__Task instructions__.
Would you restate the entries below word for word, starting at the first line and ending with the one that has "Task: Select the ADATA SX8100NP disk entry"?

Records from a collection
-- Opening Marker --

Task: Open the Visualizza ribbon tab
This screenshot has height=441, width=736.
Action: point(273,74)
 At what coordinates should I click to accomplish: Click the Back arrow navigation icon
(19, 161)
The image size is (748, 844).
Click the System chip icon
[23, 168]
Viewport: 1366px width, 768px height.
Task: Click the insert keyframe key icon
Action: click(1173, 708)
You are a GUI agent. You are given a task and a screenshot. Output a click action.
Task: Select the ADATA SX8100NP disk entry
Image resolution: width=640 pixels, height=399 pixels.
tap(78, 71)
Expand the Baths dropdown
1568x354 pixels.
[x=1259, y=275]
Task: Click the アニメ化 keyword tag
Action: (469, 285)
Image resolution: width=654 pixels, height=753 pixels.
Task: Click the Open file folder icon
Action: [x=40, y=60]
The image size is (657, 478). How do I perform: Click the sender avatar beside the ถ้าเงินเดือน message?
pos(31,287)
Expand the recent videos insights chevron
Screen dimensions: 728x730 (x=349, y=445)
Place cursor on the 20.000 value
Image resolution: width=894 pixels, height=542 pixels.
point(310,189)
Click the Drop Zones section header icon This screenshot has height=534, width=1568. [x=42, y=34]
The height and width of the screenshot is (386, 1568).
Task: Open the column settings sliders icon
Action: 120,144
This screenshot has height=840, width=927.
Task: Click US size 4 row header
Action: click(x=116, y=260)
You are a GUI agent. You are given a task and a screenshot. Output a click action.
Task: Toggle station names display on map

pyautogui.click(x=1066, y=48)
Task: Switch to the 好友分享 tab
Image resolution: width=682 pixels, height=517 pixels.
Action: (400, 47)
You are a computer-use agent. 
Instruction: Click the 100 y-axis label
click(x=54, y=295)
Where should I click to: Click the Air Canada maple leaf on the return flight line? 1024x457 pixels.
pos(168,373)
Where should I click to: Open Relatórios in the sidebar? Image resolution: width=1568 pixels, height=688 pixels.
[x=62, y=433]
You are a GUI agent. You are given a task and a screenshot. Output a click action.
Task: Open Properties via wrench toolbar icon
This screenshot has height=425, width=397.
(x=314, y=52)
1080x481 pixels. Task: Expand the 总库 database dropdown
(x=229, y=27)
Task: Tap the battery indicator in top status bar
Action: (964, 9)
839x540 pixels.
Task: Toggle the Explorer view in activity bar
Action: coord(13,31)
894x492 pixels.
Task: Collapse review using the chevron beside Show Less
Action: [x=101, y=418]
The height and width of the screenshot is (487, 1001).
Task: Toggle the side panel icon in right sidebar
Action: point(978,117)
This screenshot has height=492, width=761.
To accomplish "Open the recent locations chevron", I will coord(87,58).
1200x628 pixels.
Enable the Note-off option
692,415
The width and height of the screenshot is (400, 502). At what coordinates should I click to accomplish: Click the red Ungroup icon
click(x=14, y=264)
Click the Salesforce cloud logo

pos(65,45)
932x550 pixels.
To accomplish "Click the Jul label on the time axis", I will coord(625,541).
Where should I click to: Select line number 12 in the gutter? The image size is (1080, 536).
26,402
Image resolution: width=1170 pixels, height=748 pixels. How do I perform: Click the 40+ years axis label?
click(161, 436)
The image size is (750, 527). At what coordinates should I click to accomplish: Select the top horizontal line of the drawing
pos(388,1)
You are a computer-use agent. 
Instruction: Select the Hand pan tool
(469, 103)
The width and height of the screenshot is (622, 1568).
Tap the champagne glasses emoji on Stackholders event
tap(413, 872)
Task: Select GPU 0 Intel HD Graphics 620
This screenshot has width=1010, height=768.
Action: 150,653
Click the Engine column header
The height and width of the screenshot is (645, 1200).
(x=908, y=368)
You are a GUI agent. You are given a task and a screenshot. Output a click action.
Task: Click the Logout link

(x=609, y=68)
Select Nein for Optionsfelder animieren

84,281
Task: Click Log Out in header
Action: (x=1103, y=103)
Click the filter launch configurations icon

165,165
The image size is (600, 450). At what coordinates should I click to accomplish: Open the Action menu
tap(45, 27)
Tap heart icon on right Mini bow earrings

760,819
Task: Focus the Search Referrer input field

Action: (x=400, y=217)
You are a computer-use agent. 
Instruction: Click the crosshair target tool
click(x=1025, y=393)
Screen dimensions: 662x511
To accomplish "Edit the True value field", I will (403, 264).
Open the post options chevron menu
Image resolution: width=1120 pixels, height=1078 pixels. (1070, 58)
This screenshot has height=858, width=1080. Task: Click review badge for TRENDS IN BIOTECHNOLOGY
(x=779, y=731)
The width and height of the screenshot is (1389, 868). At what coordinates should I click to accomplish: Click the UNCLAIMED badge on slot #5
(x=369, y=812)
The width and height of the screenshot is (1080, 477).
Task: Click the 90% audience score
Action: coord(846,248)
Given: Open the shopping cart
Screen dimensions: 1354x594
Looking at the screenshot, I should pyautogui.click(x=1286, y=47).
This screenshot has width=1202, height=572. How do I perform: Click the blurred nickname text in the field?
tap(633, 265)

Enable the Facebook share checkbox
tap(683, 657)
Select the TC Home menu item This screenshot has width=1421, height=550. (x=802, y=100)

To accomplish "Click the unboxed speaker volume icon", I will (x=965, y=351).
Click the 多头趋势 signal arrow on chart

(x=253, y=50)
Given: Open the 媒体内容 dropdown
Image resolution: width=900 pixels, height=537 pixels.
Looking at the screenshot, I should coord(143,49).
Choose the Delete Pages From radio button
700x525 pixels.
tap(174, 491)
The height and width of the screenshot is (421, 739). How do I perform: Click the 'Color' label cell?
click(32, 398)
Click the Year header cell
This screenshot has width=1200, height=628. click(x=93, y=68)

-- Closing Marker --

__Finished task__.
Task: Open the Visualizza ribbon tab
This screenshot has height=441, width=736.
Action: point(273,74)
 At what coordinates should I click to accomplish: Click the Back arrow navigation icon
(19, 161)
The image size is (748, 844).
Click the System chip icon
[23, 168]
Viewport: 1366px width, 768px height.
Task: Click the insert keyframe key icon
Action: click(1173, 708)
You are a GUI agent. You are given a task and a screenshot. Output a click action.
Task: Select the ADATA SX8100NP disk entry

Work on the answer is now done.